1. Ask for the sale in a short follow-up email or phone contact. Simply ask your prospect if he or she is ready to get started. For a certain percentage of prospects, this will tip the conflict scale toward a yes.
2. After the prospect has left your sales funnel, you can send a “no communication” deadline. These deadlines are “fish or cut bait” statements. It may say something like this:
“We have not heard from you in 30 days. While this will be our final communication, feel free to contact us in the future if you wish to move forward.”
Receiving this kind of statement sometimes gets the attention of a reticent prospect. If nothing happens at least you will not waste any more time and energy on a dead-end.
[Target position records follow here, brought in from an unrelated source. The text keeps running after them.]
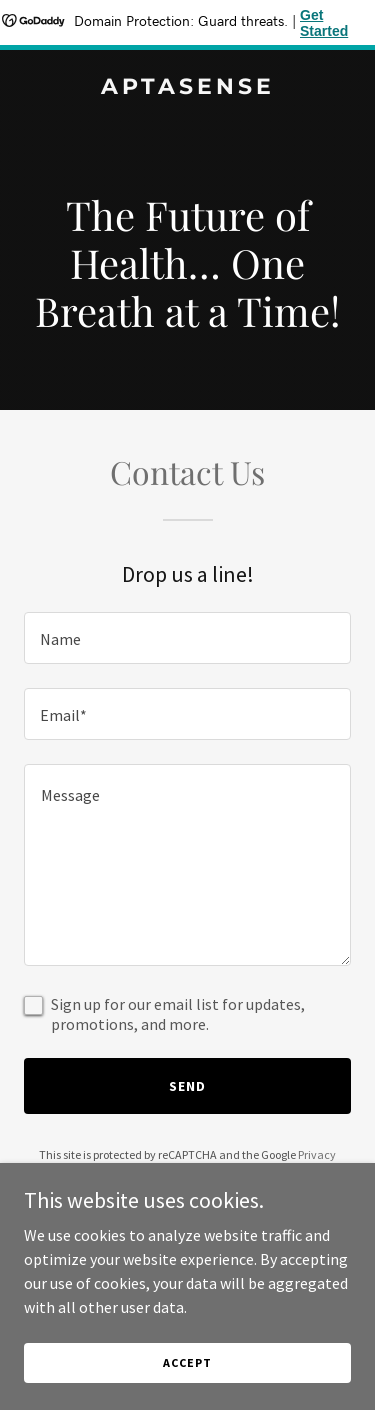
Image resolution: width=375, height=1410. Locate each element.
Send (187, 1086)
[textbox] (187, 638)
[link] (187, 88)
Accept (187, 1362)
3. You can also send an e-mail asking a motivating question raises the stakes by asking for active renewal of the contact. You may say something like this:
“If has been over a month since we heard from you. Have you had a chance to go over the specifications for our product and make a decision?
4. You can answer objectives by adding a Frequently Asked Questions (FAQ) section on your website. Source the most often asked questions in consultation with your sales and marketing team. Send the prospect an e-mail with a link to your FAQ, asking if this information is helpful.
5. Offer a gift or discount as an incentive to tip the scale in favor of a sale. It doesn’t have to be a large discount or anything really valuable. The attention and the offer may be enough to move your prospect into the buyer column.
6. A quick follow-up e-mail or phone call, personally asking a prospect if there are any additional questions or concerns, is often enough to bring a lapsed prospect back into the sales column. Many inbound marketers find that quick follow-up phone contacts (within the first 48 to 72 hours of the contact) is the key to many prospect to customer conversions. In many cases, quick phone contact works, but contacts delayed longer than two days do not.
7. Often information is the key. Many marketers believe that buyers are not interested in reading a lot of text about their products. The fact is that most serious prospects want as much information as they can get and need the information to make an informed sales decision. What many prospects are afraid of is marching into the unknown with their investment. They need reassurance, and in-depth information may be exactly what could trigger the buying choice.